Kegiatan arisan kelompok yang mereka namakan Artamas (arisan )

Tabungan Masyarakat), hubungan sosial ekonomi yang terjadi dinilai sangat efektik dalam upaya menumbuh kembangkan kegiatan kelompok sosial dan ekonomi. Acuan dasar untuk pengembangan dengan mengandalkan pola dan struktur jaringan sosial yang telah ada sangat relevan dengan upaya pemberdayaan dan peningkatan pendapatan ekonomi rumah tangga transmigran lokal secara maksimal.
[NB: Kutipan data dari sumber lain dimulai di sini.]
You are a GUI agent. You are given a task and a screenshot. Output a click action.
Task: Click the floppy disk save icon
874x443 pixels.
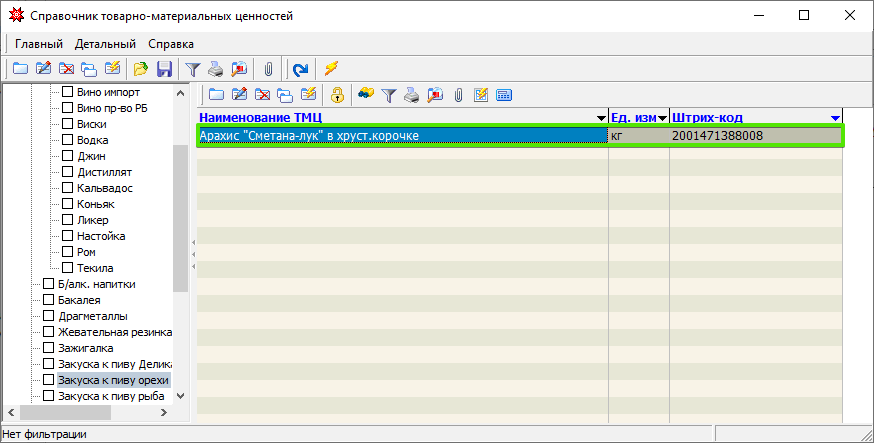164,69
Kegiatan Artamas dilakukan pertama kali pada tahun 1988 bulan Februari. Arisan ini diikuti oleh seluruh etnis Muyu Mandobo dan Ngalum yang tinggal di Jayapura, sehingga setiap bulan pada minggu pertama dilakukan penarikan disetiap lokasi dimana terbentuknya kelompok arisan ini. Misalnya, kelompok arisan di daerah Sentani mendapatkan arisan, maka setiap kelompok arisan mengirimkan wakilnya ke Sentani untuk mengambil bagian dalam kegiatan arisan tersebut. Sistem penarikan arisan dilakukan berputas selama jangka waktu 1 tahun. Besarnya uang setoran setiap orang Rp. 20.000;/bulan. Dalam setiap penarikan arisan kelompok mendapat sebesar Rp. 240.000; dengan perincian kegiatan antara lain: Rp. 120.000; bagi yang mendapatkan arisan, sedangkan uang sisanya Rp. 120.000; digunakan lagi untuk kepantingan arisan Artamas berikutnya dengan rincian, Rp. 60.000 bagi kepentingan kelompok arisan Artamas se Jayapura, Rp. 30.000; simpanan kelompok Artamas yang mendapat arisan, Rp. 10.000; digunakan sebagai konsumsi kegiatan arisan, urusan administrasi diserahkan Rp. 10.000; dan angkos transportasi ketempat arisan berikutnya Rp. 10.000;

Orientasi utama dari pembentukan Artamas adalah untuk membantu meningkatkan pendapatan rumah tangga transmigran lokal, dari kegiatan iniu setiap anggota kelompok arisan memiliki simpanan pokok, yang dapat digunakan dan dipinjamkan.

  1. Kelembagaan

Lembaga formal maupun informal yang ada di lokasi pemukiman transmigran lokal Koya Tengan antara lain Desa, sekolah, banpres, IDT, PPL, IKA-UNDIP, Posyandu, Delsos, Gereja, Lembaga Adat, Transmigrasi, Kegiatan lembaga-lembaga yang ada di lokasi ini ada yang bersifat insidentil namun ada juga yang dilakukan secara kontinyu.